I have some NOS, elastomer/oil damped units in my stash


----------



## DeeEight (Jan 13, 2004)

I've got a girvin ODS unit in my parts bin, minus the "elastomers" of course, but the advantage to the ODS was of course you could fit a coil spring to it also. The Noleen shock on my crosslink fork has about a 2" stroke as I recall and the spring on it is only rated as 200 pounds. But that's a 3" travel model. The original girvin vector fork which is the one with the upper link which mounts to the stem had 2.125" travel, so its probably a shorter stroke shock.


----------



## surlytman (Nov 9, 2005)

DeeEight said:


> I've got a girvin ODS unit in my parts bin, minus the "elastomers" of course, but the advantage to the ODS was of course you could fit a coil spring to it also. The Noleen shock on my crosslink fork has about a 2" stroke as I recall and the spring on it is only rated as 200 pounds. But that's a 3" travel model. The original girvin vector fork which is the one with the upper link which mounts to the stem had 2.125" travel, so its probably a shorter stroke shock.

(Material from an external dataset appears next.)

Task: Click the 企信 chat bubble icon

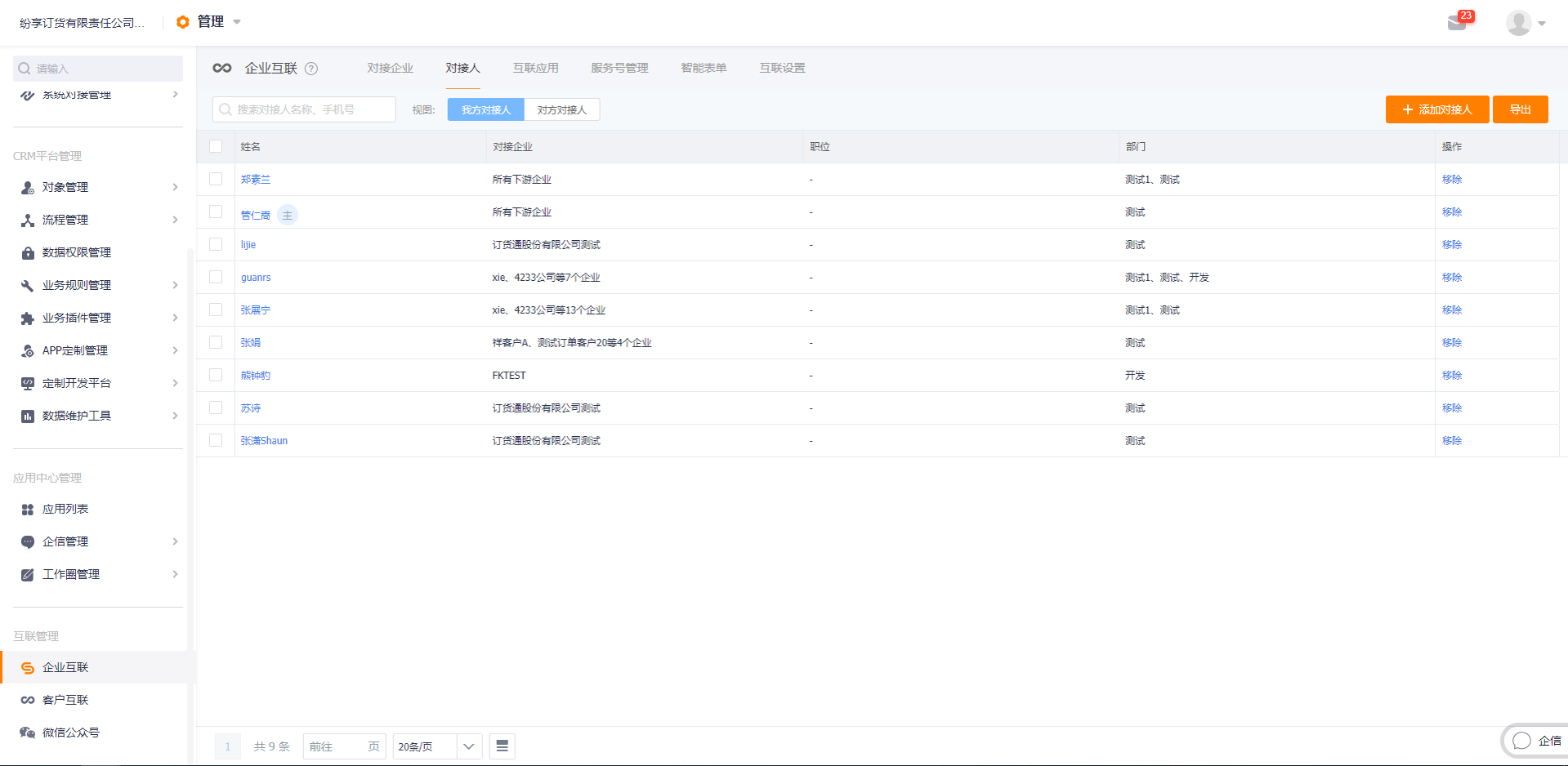Action: 1521,741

Yeah, thats the ones I have. I have a couplle bodies and a couple complete units. Proflex was sending new Noleens as upgrades after the merge to upgrade bikes we ordered. I bet my old shop still has a couple Noleens.........now that I think of it, I have some stashed away as well.


----------



## balcs (Apr 6, 2005)

*Girvin parts*

Try

http://rapiddescentscotland.co.uk/

They have various replacement elastomers and springs for K2/Girvin. They seem to be a bit sporadic at having stuff in stock though.

I know there existed Speed Springs spring upgrades for this shock. I have seen them on ebay before.


----------



## tawakoni (Sep 15, 2007)

*ODS Rebuild or replacement?*

I replaced the elastomers on my Pro-Flex 855 with a mounting kit, springs, and Girvin ODS shocks. I'm never going back to elastomers, but my ODS rear gave up the ghost and spilled its guts after seven years of use.

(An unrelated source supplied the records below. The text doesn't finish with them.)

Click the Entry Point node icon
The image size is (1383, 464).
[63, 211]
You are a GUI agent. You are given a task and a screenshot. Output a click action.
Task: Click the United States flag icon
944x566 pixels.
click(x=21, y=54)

I've lost track of the Amish folks in Pennsylvania who sold me the replacement setup, but it sure beat having the elastomers going bad which they did in the short space of 2 years, Texas heat. After replacing them twice, I went to the spring over shock setup that was wonderful until the Girvin ODS at the back failed. Can the front unit be far behind?

*Help!* Can the ODS be rebuilt? If so, who's got the pieces - seals,etc., and what's the syrup for the refill? Otherwise, without mortgaging the house for a Risse or Noleen super-duper unit, what will work for a rear shock? I'm not racing anymore, just plunking around my place and adjacent farms, so gilt-edge performance is not a need. Is there a stash of the ODS units somewhere as new, old stock that won't have failing seals?

Email me if you can help out. [email protected]

Thanks -

tawakoni


----------



## ejunker (Oct 8, 2007)

I replaced the elastomer setup on my Proflex 855 (after the second MCU failure) with springs and Girvin ODS shocks about eight years ago. This setup performed nicely until the rear ODS puked up its oil while the bike was hung up for storage. The front shock can't be far behind.

I'm guessing the failure was one of seal decomposition from heat and time, not stress failure.

Any idea where one could:
A) find a rebuild kit for Girvin ODS shocks
B) find someone who does a Girvin ODS rebuild for a reasonable price
C) someone with a couple of functioning Girvin ODS (font/rear) 
D) a good substitute for Girvins that doesn't cost more than a new bike would - (?)

Other ideas welcome!

Thanks.

Ed. 
[email protected]


----------



## heeler (Feb 13, 2004)

*Weird...*

Those last two posts have a lot in common....


----------